[BEGIN Task inputs]

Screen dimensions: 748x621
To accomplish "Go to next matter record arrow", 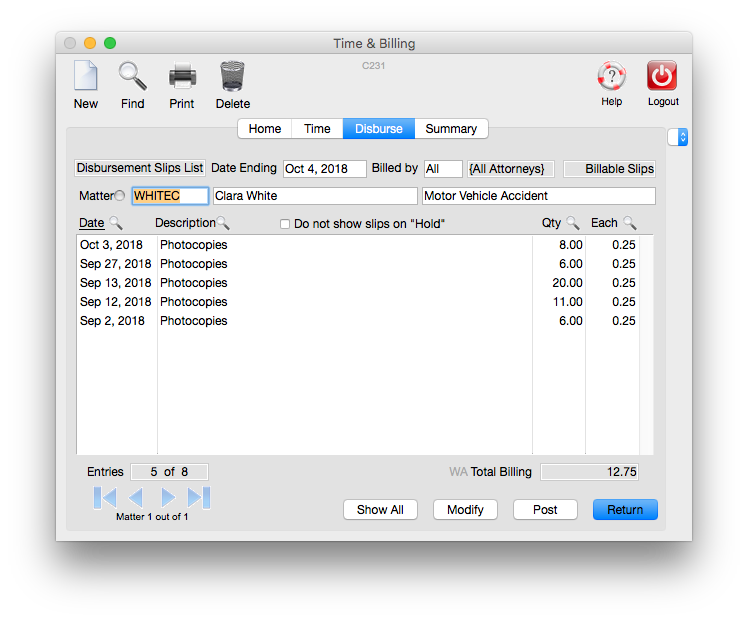I will tap(168, 497).
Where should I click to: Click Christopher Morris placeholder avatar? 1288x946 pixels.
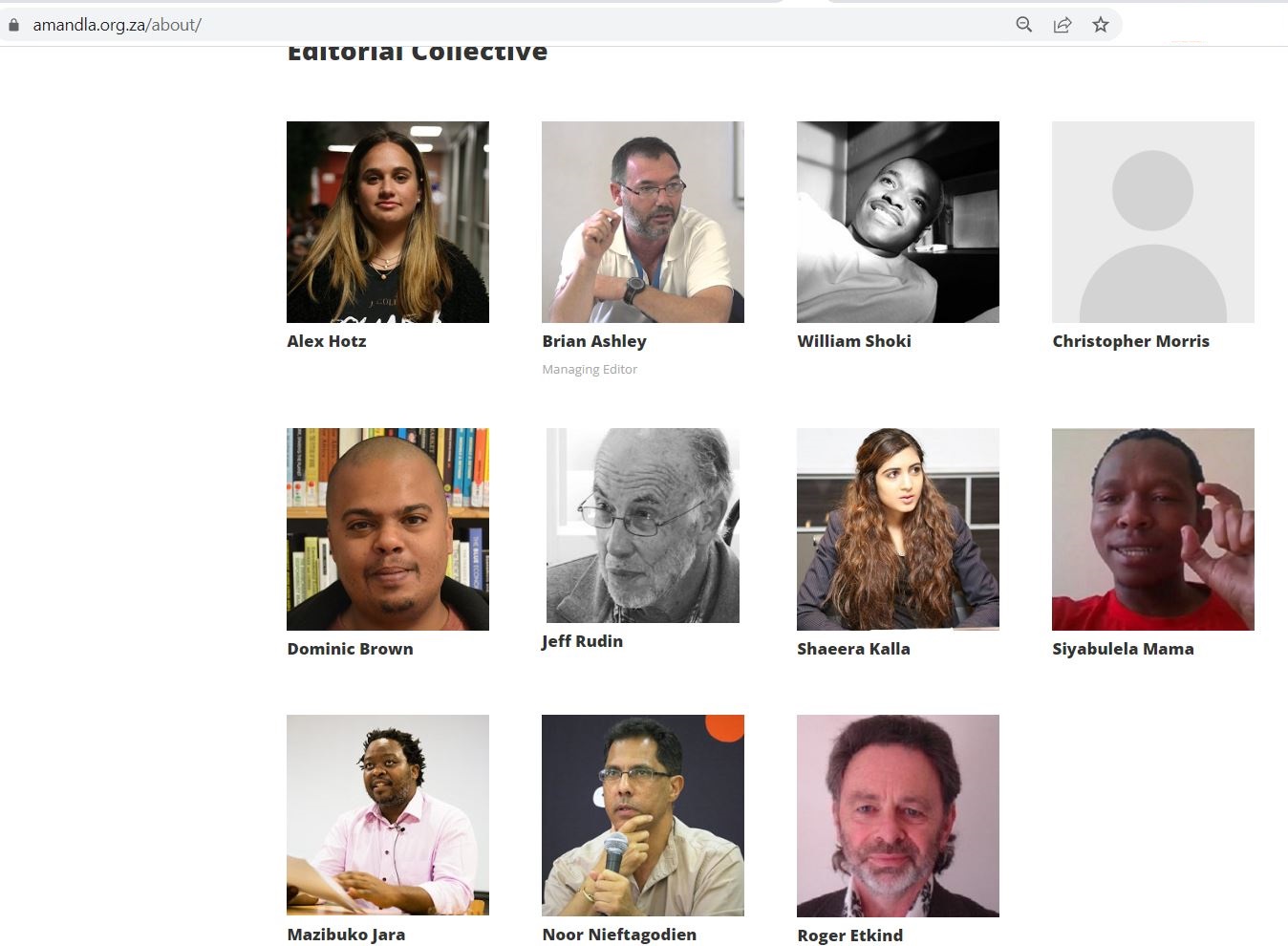point(1153,222)
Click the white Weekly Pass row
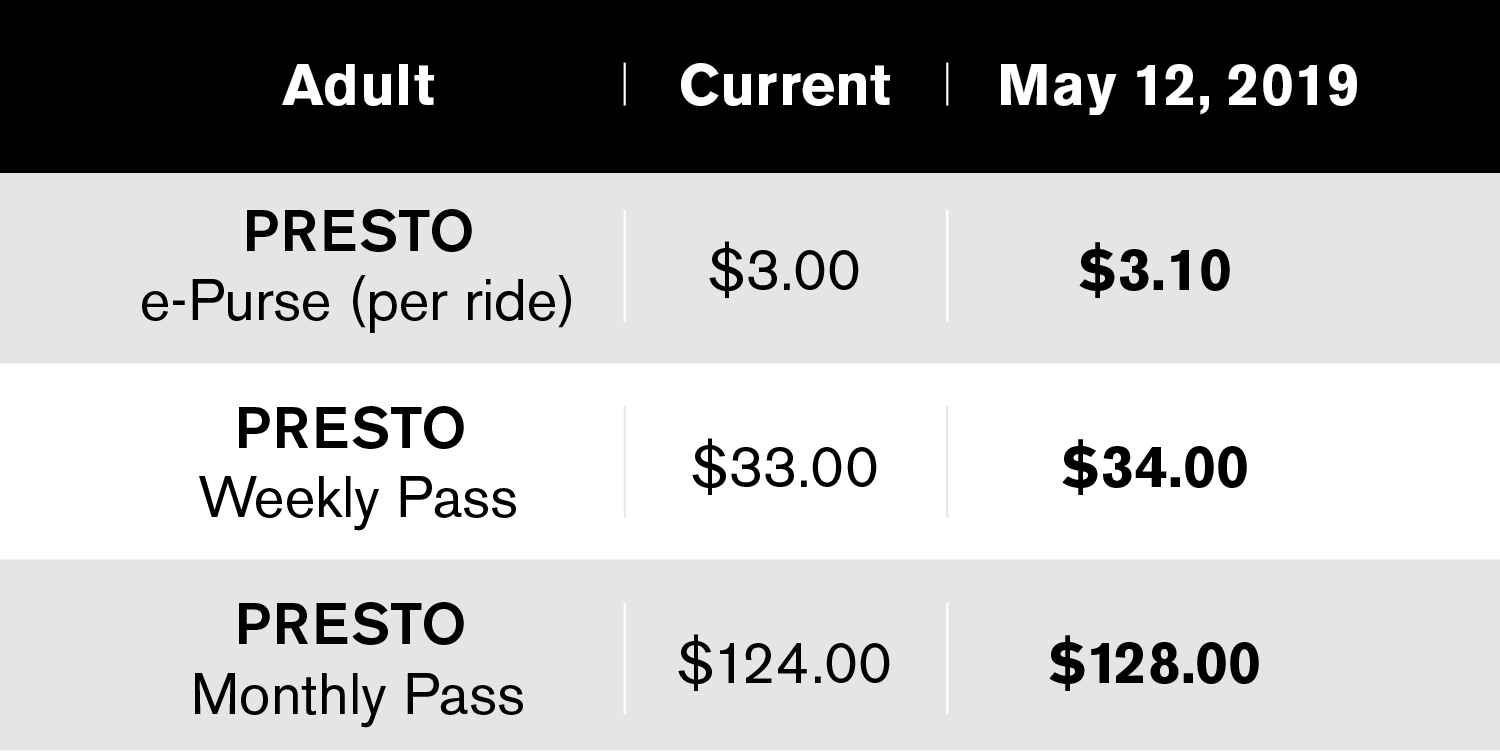Screen dimensions: 1500x751 tap(750, 461)
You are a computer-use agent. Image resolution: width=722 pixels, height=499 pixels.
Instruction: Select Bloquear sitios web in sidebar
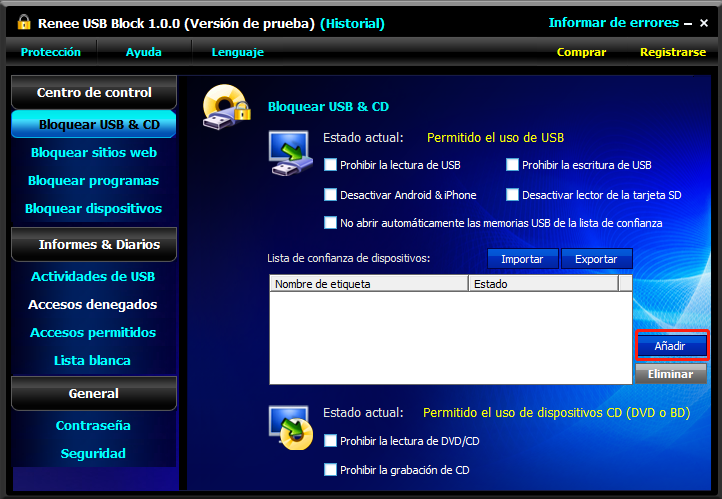click(94, 153)
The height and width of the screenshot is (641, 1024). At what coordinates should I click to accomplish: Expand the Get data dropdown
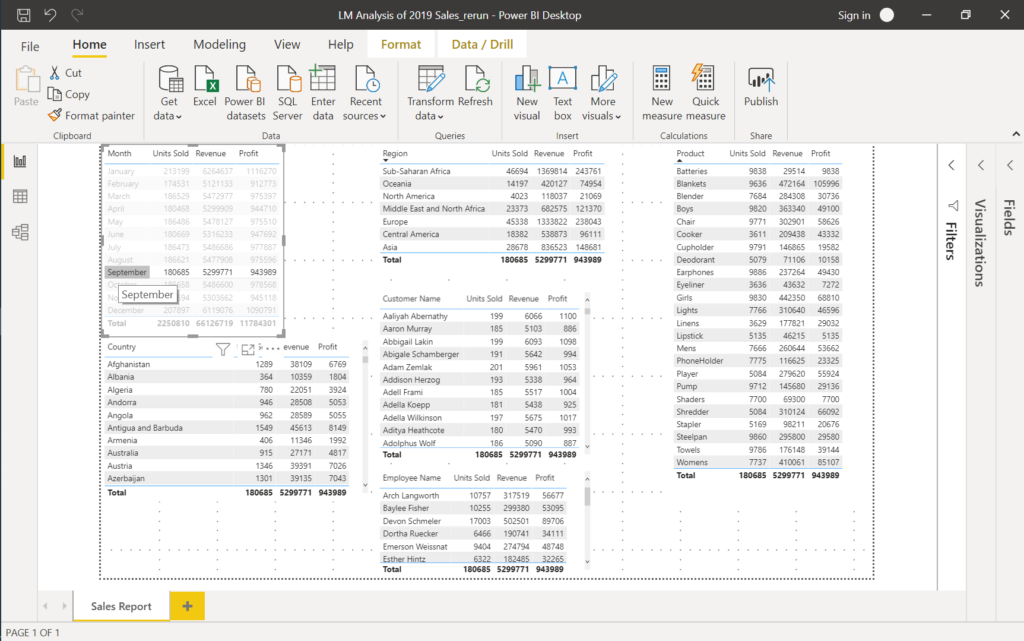click(x=169, y=116)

[END Task inputs]

▶ _Written request_
Identify each line of the listing above that contains the word "height", and copy those lines.

▶ _Output of the exercise_
You are a computer-use agent. Image resolution: width=722 pixels, height=499 pixels.
The height and width of the screenshot is (641, 1024). At what coordinates should I click to accomplish: Expand the Get data dropdown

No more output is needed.